Little Korea owner Jay Jung wanted to offer something Springfield diners can’t get anywhere else: individual hot pots.

Jay Jung emigrated from Seoul, South Korea, to Springfield, Missouri, with his family when he was in middle school. Whenever he went back to Korea to visit, his uncle, Chan Park, who is a famous Korean chef, would take him to all the best places to eat.

In southwest Missouri, Jung has tapped into his heritage and memories of those meals with his uncle to build a veritable restaurant empire: He owned the now-shuttered Jin’s Korean Grill, he now owns Kuma Japanese Ramen & Sushi and OMO Japanese Soul Food, and in 2019, he opened Little Korea. His greatest inspiration for the latter was something Springfield diners can’t get anywhere else: individual hot pots.

Jung custom-ordered the necessary equipment from Korea in order to offer customers an inclusive hot pot experience that can accommodate any dietary restrictions and/or preferences.
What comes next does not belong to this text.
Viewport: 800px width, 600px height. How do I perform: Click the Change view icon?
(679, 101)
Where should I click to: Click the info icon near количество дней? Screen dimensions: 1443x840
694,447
The concept has been well-received by the community, who can enjoy other Korean classics such as bibimbap, bulgogi and pajeon (savory Korean pancakes) at Little Korea as well.
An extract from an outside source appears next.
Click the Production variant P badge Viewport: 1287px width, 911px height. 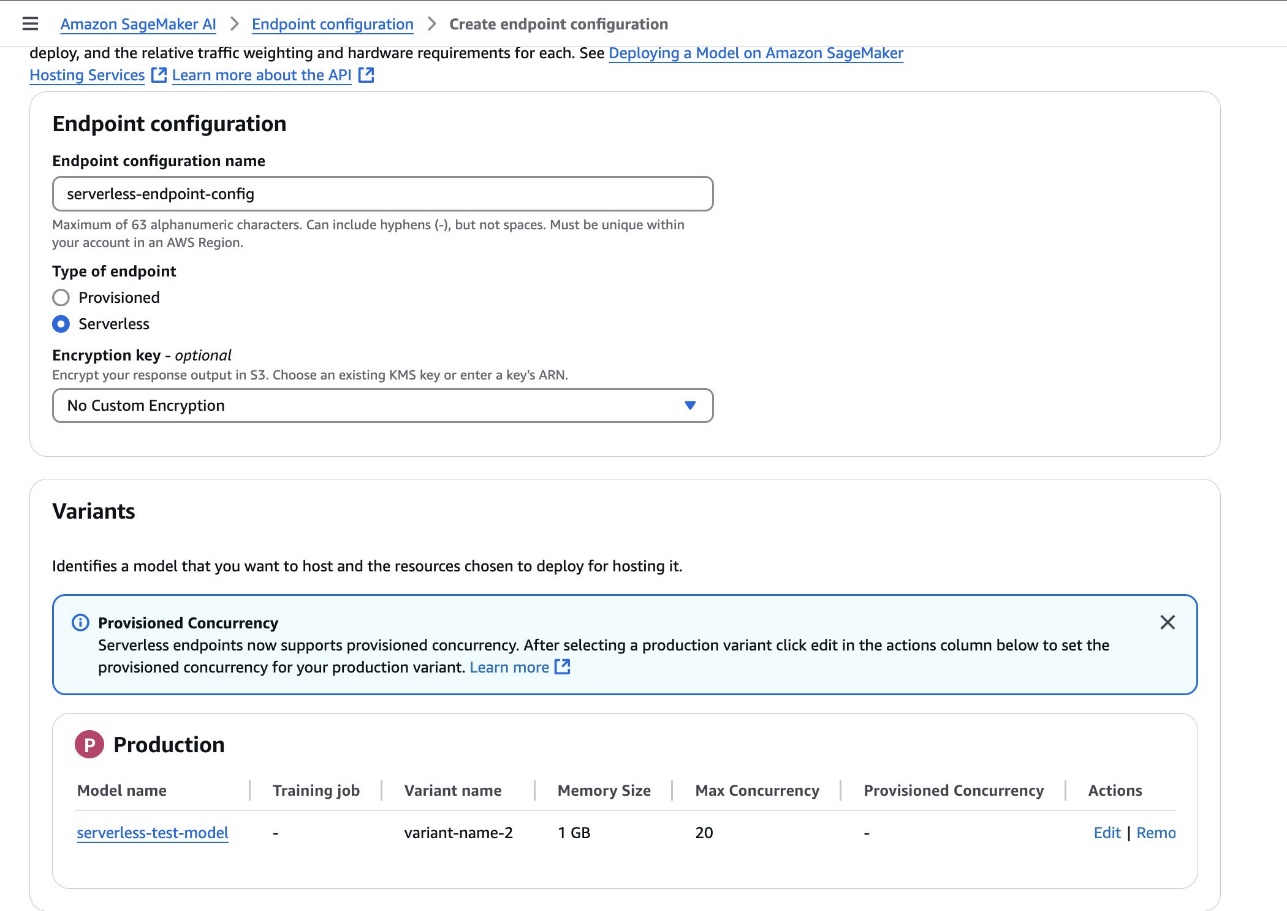pos(89,745)
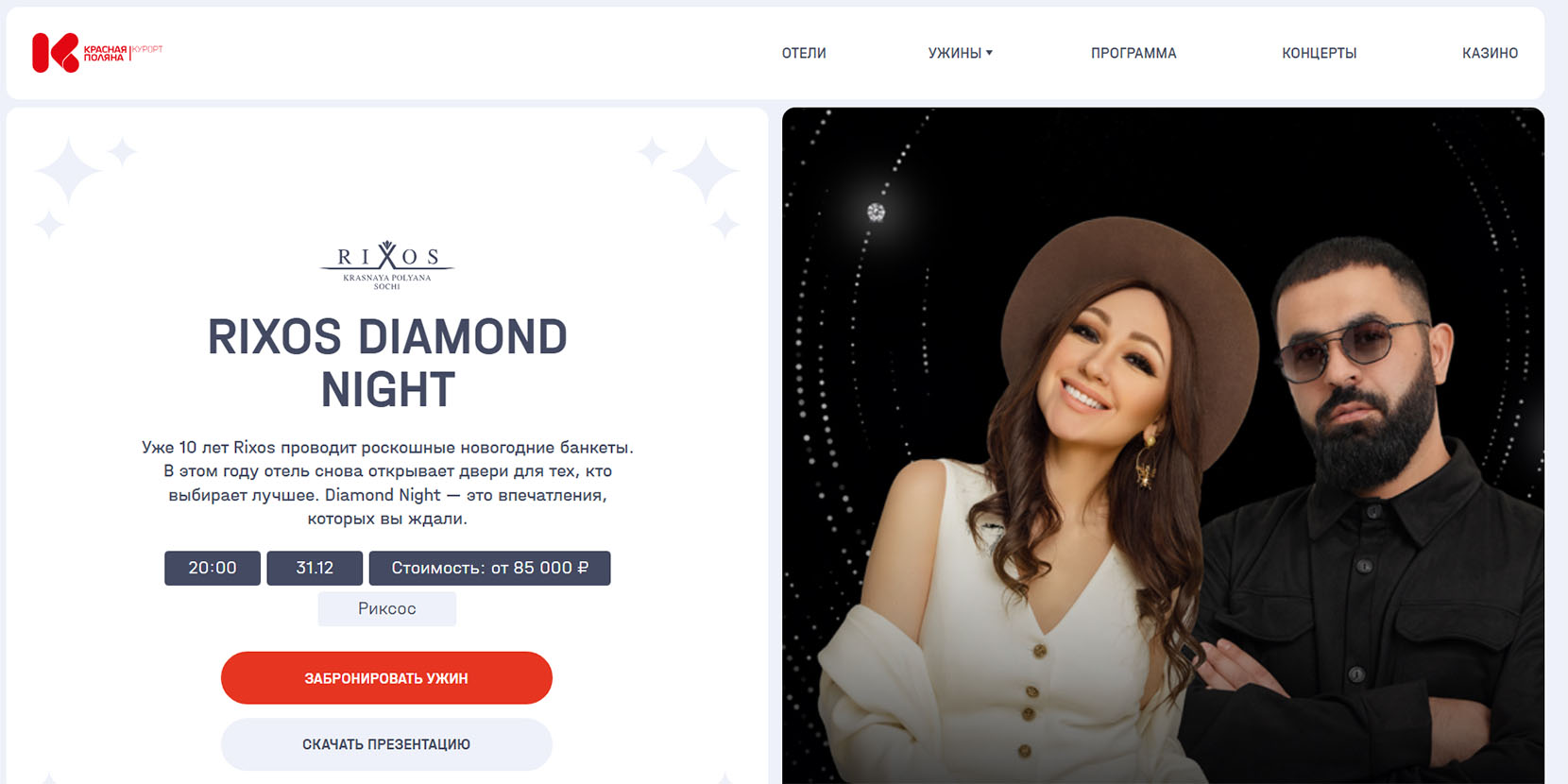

What are the advantages of individual hot pots? Some people don’t eat chicken. Some people don’t eat tofu. Everyone has a different [palate], so they can order for themselves and get exactly what they want.
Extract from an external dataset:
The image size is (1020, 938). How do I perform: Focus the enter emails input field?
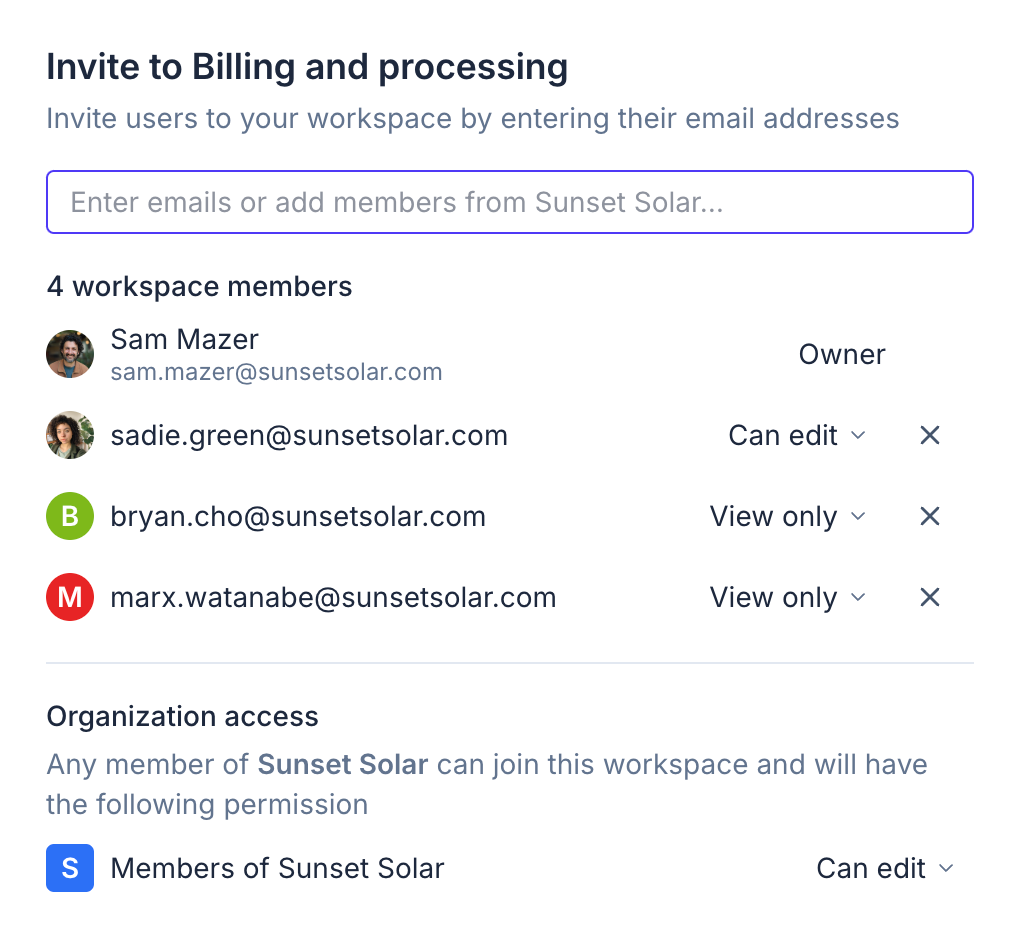coord(510,202)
How does Korean hot pot differ from Chinese hot pot? We eat rice with Korean hot pot, and we eat it [like] soup. With Chinese hot pot, they normally don’t eat the broth; they just use the seasoned soup to cook the meats and vegetables and then eat them with sauce.

Little Korea Hot Pot

Jung builds his favorite hot pot with the original soy-sauce based broth, both beef and tofu, citrus ponzu, bean sprouts, carrots, enoki mushrooms, napa cabbage, onion, scallions and sweet potato, plus udon noodles for good measure.

How has the Korean food scene in Springfield evolved over the years? When I was growing up, there was only one Korean restaurant in Springfield, and we would only eat there maybe once a month because my mom was a chef, so she normally cooked at home for us. Now, there are more Korean people [opening restaurants]; they want to try something new, so they’re just testing a lot of new stuff. I think that’s why there’s more variety now. There is [friendly] competition, [but] I think everyone is doing well. I think [the Korean food scene] is really good, and it’s going to be even better as more time goes by.